Passai così una decina d’ anni con l’ idea che avrei
avuto un figlio taciturno e molto selettivo nei suoi contatti personali. Tommy
alla fine era un bambino non troppo diverso da quei loquacissimi sfantumatori,
al cui servizio perenne vedevo molti miei amici e amiche. Anzi, se devo essere
sincero, a parte qualche fissa alimentare, qualche sua stramberia cui non
facevamo nemmeno più caso, ci eravamo abituati tutti a quel bambino che si
esprimeva con un vocabolario base di dieci parole, incomprensibili a chiunque
non fosse di famiglia.
Avevamo imparato a stare attenti a non lasciare in giro
oggetti che poteva mettersi in bocca, a sigillare ogni fonte di pericolo da
taglio, da fiamma e da elettricità, a mettere le serrature alle finestre, perché
non gli venisse la tentazione di fare come Peter Pan. Ci eravamo pure rassegnati
a tagli drastici alla nostra vita sociale: molti amici con figli coetanei si
sono gradualmente dileguati, forse temendo un contagio o forse solamente perché
quando i loro figli già leggevano Harry Potter in inglese il nostro sì e no
riusciva a dire il suo nome e un abbozzo fonetico che somigliasse al
cognome.
Mai ci siamo lamentati, anzi quel balzano figliolo era
il nostro oracolo, straordinario rivelatore di umanità latente nel nostro
prossimo. Poi Tommy è cresciuto, anche tanto, ora è un gigante riccioluto a cui
arrivo appena alle spalle. Il primo attacco epilettico è arrivato assieme alla
sua sfavillante adolescenza.
«C’è di peggio!», abbiamo pensato, mentre imparavamo a
reggergli la testa. Poi è cresciuto ancora e la sua esuberanza a volte può far
male a chi gli sta vicino.
Porto addosso i segni delle sue mani e dei suoi denti,
ne vado fiero come ferite di guerra, l’importante è che ancora io ce la faccia a
contenerlo quando gli prende brutta. La moglie ha abdicato da un anno; ha
ragione. Non può farcela, dopo che si è trovata a terra con una costola
incrinata, solo perché Tommy le voleva dare una carezza un po’ manesca. La madre
lo teme, anche se lo ama da morire, perché è sempre il suo bambino, pure le
volte che si mette a saltare e trema il pavimento.

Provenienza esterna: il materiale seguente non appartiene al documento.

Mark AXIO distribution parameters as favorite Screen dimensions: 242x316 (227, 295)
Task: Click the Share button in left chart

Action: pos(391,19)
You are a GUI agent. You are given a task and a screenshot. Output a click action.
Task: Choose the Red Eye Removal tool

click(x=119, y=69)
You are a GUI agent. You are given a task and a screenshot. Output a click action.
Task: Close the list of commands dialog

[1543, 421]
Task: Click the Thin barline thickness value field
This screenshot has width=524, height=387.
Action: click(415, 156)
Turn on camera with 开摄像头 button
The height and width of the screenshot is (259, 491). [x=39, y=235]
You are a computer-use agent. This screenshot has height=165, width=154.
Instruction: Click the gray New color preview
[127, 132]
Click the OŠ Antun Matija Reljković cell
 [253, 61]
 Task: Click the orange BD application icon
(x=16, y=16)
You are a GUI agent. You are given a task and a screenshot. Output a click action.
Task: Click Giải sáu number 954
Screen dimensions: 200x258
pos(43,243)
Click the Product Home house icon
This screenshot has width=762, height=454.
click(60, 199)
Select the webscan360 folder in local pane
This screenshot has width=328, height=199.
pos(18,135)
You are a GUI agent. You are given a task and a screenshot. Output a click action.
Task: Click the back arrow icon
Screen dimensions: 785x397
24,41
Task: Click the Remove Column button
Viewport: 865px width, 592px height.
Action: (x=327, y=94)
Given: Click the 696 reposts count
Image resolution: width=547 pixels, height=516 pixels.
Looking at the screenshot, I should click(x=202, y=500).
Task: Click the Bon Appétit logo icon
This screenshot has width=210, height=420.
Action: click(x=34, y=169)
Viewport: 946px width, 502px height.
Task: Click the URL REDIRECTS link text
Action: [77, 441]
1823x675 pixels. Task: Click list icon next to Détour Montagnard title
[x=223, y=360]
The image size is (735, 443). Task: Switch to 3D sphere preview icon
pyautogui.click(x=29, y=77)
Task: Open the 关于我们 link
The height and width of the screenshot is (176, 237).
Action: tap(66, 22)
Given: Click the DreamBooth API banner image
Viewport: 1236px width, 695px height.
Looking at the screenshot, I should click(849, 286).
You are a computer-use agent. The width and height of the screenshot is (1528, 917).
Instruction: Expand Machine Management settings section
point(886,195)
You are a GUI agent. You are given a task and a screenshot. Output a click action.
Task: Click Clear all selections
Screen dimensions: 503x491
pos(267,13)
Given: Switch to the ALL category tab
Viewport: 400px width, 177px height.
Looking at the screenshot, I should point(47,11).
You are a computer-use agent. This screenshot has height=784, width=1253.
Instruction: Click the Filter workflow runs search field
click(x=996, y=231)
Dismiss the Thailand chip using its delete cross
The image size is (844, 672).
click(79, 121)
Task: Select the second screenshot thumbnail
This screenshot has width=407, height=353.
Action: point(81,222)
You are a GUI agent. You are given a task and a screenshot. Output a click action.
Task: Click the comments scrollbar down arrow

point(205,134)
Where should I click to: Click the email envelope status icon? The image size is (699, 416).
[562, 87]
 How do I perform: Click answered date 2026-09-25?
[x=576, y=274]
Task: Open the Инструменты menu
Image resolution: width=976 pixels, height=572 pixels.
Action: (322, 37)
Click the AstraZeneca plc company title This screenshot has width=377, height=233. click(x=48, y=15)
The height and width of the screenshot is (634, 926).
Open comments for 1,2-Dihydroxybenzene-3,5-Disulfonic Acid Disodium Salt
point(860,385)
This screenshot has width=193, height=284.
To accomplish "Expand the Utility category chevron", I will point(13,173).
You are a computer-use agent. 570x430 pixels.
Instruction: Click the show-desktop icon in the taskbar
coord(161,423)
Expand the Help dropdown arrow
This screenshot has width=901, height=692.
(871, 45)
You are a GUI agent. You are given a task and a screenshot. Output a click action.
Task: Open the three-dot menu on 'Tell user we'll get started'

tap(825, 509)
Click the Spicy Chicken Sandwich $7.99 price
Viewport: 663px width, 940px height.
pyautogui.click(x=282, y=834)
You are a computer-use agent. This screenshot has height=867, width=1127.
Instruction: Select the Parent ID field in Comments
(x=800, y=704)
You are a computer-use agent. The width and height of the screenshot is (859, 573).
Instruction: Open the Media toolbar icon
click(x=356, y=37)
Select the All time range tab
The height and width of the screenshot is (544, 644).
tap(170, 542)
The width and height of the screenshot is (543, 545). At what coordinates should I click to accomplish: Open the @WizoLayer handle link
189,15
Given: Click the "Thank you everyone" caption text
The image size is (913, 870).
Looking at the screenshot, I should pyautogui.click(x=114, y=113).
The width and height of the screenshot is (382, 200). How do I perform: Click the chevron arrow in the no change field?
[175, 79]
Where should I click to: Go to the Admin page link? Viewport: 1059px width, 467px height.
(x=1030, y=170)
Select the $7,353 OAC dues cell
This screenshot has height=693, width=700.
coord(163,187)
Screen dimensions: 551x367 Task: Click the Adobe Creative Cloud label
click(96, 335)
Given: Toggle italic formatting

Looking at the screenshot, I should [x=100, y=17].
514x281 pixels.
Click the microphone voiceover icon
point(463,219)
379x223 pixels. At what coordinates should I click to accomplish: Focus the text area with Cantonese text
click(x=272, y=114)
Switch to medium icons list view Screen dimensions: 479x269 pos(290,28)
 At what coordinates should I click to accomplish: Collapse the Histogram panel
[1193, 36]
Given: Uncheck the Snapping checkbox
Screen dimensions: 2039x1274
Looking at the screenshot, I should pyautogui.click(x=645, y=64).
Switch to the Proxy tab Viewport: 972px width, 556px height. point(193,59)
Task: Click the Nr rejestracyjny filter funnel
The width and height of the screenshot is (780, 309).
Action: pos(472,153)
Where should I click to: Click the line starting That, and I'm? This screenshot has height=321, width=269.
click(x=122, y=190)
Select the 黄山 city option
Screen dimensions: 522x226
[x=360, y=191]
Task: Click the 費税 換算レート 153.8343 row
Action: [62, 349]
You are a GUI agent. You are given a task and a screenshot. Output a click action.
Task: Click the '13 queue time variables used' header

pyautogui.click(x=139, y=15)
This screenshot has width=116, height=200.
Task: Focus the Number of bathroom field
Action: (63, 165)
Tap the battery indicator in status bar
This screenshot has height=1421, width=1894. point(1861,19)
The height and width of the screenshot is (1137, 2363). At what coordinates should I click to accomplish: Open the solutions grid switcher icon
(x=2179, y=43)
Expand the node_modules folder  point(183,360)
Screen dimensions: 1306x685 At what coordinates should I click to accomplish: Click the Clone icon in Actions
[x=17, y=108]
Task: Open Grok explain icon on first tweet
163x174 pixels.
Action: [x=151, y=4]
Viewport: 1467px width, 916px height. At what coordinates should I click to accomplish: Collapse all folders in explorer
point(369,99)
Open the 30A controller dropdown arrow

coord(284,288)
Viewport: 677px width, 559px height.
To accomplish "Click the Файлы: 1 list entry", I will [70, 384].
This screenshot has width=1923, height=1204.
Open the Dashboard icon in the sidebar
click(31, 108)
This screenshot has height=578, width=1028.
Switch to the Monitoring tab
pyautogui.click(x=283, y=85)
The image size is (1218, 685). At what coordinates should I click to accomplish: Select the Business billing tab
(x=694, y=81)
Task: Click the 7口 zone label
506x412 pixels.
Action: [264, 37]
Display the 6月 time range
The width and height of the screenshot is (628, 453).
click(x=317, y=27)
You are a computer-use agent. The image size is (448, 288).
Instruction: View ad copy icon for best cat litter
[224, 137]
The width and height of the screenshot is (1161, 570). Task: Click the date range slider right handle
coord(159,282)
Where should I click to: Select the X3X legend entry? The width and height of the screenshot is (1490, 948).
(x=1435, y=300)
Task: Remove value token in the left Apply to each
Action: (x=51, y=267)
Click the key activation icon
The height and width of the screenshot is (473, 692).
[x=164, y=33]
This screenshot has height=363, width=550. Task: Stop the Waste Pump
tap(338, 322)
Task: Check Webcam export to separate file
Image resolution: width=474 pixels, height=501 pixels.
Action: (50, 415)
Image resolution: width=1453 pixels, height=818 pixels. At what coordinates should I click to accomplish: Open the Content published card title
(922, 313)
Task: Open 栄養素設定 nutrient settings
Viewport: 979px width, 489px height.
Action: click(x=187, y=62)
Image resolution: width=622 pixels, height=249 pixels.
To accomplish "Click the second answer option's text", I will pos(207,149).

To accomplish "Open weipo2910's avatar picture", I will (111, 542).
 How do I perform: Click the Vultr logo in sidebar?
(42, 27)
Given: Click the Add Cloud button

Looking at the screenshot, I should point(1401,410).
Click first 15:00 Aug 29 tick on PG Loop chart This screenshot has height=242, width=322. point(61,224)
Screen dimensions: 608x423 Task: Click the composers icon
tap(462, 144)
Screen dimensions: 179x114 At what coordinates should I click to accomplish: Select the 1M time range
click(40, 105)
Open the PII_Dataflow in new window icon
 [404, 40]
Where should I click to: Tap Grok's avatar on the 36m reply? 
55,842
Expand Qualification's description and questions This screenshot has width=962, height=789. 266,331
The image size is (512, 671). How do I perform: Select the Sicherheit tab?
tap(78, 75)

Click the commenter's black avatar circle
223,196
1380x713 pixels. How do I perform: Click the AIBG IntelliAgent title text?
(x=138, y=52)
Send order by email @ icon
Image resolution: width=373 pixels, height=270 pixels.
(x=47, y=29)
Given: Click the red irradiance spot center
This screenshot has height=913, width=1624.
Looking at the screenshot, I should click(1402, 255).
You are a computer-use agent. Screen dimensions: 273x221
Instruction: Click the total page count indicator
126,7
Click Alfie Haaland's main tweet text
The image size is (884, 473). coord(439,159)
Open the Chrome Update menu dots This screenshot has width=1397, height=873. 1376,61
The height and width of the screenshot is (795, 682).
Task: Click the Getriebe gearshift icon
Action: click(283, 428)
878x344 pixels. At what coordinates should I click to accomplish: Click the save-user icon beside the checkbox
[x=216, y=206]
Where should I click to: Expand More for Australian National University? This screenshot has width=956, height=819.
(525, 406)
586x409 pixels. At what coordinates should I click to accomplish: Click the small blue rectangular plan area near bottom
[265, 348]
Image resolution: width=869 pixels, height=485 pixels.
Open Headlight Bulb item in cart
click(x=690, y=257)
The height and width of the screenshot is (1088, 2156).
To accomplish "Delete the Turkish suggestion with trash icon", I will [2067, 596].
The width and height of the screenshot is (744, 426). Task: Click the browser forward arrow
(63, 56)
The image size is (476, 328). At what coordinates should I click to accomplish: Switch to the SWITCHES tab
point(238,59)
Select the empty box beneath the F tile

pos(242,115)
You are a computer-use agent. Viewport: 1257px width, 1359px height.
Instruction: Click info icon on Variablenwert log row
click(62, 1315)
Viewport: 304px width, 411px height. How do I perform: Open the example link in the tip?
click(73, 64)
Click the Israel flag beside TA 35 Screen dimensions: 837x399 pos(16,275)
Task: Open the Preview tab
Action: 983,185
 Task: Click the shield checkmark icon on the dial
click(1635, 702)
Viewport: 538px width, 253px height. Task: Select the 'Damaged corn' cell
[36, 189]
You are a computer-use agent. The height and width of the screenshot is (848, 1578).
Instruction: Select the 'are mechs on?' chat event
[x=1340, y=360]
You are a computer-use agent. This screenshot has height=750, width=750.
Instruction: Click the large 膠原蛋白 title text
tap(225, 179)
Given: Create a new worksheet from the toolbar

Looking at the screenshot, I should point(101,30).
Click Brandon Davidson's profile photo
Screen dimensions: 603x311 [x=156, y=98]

Ancora ce la facciamo e siamo fortunati, perché possiamo
permetterci qualcuno che ci aiuti ad accudirlo. Un autistico non può essere
lasciato solo nemmeno un minuto… Anche se nell’età adulta nemmeno si potrebbe
più dire che è autistico, perché per lo Stato diventa un «matto generico».
Ormai la mia giornata la passo con Tommy accanto, anche
ora quando scrivo. Non c’è altra soluzione, non c’è nulla a misura di un
autistico cresciuto e ho deciso che me lo inventerò io. Per questo ho scritto un
libro per i tanti genitori rassegnati. Perché a me mio figlio sta bene anche
così. Vorrei solo potermi «inventare» per lui una vita felice, sono convinto che
sia possibile, basta crederci.
@@@@@@@@@@@@@
Voglio bene a Gianluca Nicoletti anche se non lo conosco di persona. Lui mi ha fatto l'onore di fare un commento sotto un mio post.
Lo ammiro da tanti anni nel suo lavoro. Da quando era in RAI con le sue logorroiche critiche televisive...
Provo dolore per lui, per Tommy e per la sua esausta madre.
Come mi colpì Franco Antonello, pubblicitario di successo, quando parlò del problema di Andrea, suo figlio, nella trasmissione di Daria Bignardi, così mi colpisce quello che lui scrive.
Ho letto il libro ispirato da Franco Antonello su sé stesso ed il viaggio d'amore con il suo Andrea, nella speranza di trarlo fuori dalla prigione dello "spettro autistico".
Spettro che significa tante cose, in quanto ancora non ci hanno capito molto, perché ogni persona che ne è affetta, pur avendo alcuni aspetti comuni, presenta comportamenti diversi.
L'unica cosa che sanno è che bimbi nati apparentemente sani poi iniziano a presentare sintomi autistici o dello spettro autistico e che sono in aumento.
Perché? Non sanno neppure questo. Si era pensato alle vaccinazioni, ad una reazione in soggetti predisposti che causa il danno. Ma è rimasta solo un'ipotesi, senza dati oggettivi.